**Document passage**

The graph legend will now display the independence for each parameter describing the curve (Figure 5).
In the graph fit legend in Figure 5, parameter independence has been translated into bars with logarithmic scaling. Ten bars indicate a high degree of independence. Because only very small values indicate a problem, a nonlinear transformation is used for this translation. If one or more parameters have few bars or no bars, the curve fit might not be appropriate for the data set.
For example, if the data set was sigmoidal with clear lower and upper asymptotes, a 4P fit would be appropriate with many bars for all parameters. However, if one or both of the asymptotes were missing, the A or the D parameter would have few bars indicating that reliable values couldn’t be deduced from the data set.
New protocol: Curve Fitting Evaluation
A protocol, Curve Fitting Evaluation, has been developed in SoftMax Pro that automatically calculates the SSE, F probability, and AICc values upon data entry. A result section has been implemented that contains all relevant calculations with the curve fit conclusion using the SSE and AICc methods (Figure 7). The protocol can be downloaded from www.softmaxpro.com.
In the following example, data were fitted to a 4P (Figure 6A) and a 5P (Figure 6B) curve fit model which both give an R2 value of 1. All results and calculations were outlined in Figure 7
The SSE method showed that the 5P curve fit model was a better choice than the 4P for the data with the SSE of 0.058 and 0.027 for the 4P and the 5P curve fit model respectively. The issue was that the 4P curve fit model was a special case of the 5P curve fit model (4P is 5P where G=1). Therefore, the 5P curve fit model was at least as good as a 4P. Additional statistics were needed. The F test (61.539) and F probability (0.000) confirmed that the 5P curve fit model was a better representation of the data than the 4P curve fit model in this example. The AICc method also showed that the 5P offered a better fit to the data than the 4P curve fit model: AICc of -405.365 for the 4P and -447.945 for the 5P curve fit model. Finally, the residual plot had residuals randomly scattered around the zero line and confirmed that either either curve fit model was correct for the data (Figure 8). Taken together, the test methods indicated that the 5P curve fit model was a better fit to the data.

**Source material**
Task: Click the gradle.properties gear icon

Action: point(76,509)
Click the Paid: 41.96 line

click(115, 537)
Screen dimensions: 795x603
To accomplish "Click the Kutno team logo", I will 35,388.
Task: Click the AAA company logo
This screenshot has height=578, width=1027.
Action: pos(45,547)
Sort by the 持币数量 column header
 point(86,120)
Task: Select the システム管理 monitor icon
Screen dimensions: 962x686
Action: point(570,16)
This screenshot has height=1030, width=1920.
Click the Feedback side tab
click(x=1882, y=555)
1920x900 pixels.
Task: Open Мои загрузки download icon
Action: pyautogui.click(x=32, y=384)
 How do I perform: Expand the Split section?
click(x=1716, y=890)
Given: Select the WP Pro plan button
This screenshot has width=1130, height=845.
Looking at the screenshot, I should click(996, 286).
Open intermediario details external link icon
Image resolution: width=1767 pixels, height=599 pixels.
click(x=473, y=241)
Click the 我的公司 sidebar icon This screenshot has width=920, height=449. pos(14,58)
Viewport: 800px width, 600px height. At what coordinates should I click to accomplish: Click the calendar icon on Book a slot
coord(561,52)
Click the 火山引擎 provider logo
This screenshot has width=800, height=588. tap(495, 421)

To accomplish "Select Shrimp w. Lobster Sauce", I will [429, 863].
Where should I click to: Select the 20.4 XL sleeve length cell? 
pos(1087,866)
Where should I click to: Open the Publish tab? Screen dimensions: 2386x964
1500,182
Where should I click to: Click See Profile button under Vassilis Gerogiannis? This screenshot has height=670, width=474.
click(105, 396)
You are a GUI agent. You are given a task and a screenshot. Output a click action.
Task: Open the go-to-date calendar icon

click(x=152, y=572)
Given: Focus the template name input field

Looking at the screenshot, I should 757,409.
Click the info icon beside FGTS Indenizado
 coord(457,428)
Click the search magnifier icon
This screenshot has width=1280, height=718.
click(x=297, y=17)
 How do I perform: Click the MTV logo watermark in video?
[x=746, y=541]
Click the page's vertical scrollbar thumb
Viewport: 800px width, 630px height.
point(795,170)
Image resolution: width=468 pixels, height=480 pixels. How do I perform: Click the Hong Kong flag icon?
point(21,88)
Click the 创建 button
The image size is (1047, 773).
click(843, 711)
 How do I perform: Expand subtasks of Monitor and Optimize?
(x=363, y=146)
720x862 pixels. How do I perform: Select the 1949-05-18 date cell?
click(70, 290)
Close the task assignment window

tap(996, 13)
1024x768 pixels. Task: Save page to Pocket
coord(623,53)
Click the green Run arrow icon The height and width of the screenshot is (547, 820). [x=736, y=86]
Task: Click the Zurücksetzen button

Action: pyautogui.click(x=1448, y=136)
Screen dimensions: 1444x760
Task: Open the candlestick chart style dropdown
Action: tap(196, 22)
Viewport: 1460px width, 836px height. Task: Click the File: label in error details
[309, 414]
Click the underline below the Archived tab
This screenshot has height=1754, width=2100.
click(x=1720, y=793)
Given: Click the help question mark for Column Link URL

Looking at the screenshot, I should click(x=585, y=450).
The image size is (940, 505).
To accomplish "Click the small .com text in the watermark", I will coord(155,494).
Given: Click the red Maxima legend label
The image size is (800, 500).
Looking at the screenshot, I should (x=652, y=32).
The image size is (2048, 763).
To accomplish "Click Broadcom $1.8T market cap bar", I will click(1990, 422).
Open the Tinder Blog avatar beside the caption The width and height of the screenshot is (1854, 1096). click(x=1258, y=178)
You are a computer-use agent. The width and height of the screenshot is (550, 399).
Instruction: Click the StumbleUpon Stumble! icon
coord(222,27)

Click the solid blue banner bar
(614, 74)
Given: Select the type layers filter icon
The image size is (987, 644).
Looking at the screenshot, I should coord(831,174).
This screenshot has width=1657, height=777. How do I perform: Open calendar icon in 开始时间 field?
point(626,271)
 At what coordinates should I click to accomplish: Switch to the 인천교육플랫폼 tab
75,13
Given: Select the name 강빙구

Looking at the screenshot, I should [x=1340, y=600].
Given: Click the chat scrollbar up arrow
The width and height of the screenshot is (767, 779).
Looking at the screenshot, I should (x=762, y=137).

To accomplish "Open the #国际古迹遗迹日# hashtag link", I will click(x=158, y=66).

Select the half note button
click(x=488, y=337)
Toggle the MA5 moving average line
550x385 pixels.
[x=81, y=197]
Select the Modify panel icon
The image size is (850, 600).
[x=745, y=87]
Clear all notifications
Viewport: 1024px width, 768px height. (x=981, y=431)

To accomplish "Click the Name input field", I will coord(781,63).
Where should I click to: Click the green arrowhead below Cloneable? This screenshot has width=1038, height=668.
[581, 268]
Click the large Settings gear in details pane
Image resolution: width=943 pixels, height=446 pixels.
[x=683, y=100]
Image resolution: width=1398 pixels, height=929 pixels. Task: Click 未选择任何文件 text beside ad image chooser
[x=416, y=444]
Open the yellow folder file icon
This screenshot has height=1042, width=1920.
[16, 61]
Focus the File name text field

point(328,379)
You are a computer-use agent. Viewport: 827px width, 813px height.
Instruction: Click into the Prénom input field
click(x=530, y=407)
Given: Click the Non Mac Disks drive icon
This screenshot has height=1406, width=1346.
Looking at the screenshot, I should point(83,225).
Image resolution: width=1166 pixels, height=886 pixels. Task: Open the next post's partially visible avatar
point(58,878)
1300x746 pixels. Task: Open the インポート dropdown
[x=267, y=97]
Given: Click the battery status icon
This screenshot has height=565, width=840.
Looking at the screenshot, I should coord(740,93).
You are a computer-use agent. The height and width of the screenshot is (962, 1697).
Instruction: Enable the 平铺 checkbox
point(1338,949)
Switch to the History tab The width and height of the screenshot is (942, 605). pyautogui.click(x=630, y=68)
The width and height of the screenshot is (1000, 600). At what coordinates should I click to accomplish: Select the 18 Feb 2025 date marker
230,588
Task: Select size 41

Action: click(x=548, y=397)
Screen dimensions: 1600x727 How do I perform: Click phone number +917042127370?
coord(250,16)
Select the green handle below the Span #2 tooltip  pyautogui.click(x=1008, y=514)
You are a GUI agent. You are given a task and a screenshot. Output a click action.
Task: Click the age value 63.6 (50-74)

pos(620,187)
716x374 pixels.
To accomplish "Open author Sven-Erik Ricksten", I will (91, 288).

**Task requirements**
1. Answer these questions using the curve fitting passage:
(a) How many bars indicate a high degree of independence?
(b) What SSE value did the 5P curve fit model have?
(c) From which website can the Curve Fitting Evaluation protocol be downloaded?
2. Rewrite the curve fitting passage from "The graph legend" to "from the data set.", swapping "bars" for "segments".
You can set the lines aside; none of them is needed.

**Outputs in order**
1.
(a) Ten
(b) 0.027
(c) www.softmaxpro.com

2.
The graph legend will now display the independence for each parameter describing the curve (Figure 5).
In the graph fit legend in Figure 5, parameter independence has been translated into segments with logarithmic scaling. Ten segments indicate a high degree of independence. Because only very small values indicate a problem, a nonlinear transformation is used for this translation. If one or more parameters have few segments or no segments, the curve fit might not be appropriate for the data set.
For example, if the data set was sigmoidal with clear lower and upper asymptotes, a 4P fit would be appropriate with many segments for all parameters. However, if one or both of the asymptotes were missing, the A or the D parameter would have few segments indicating that reliable values couldn’t be deduced from the data set.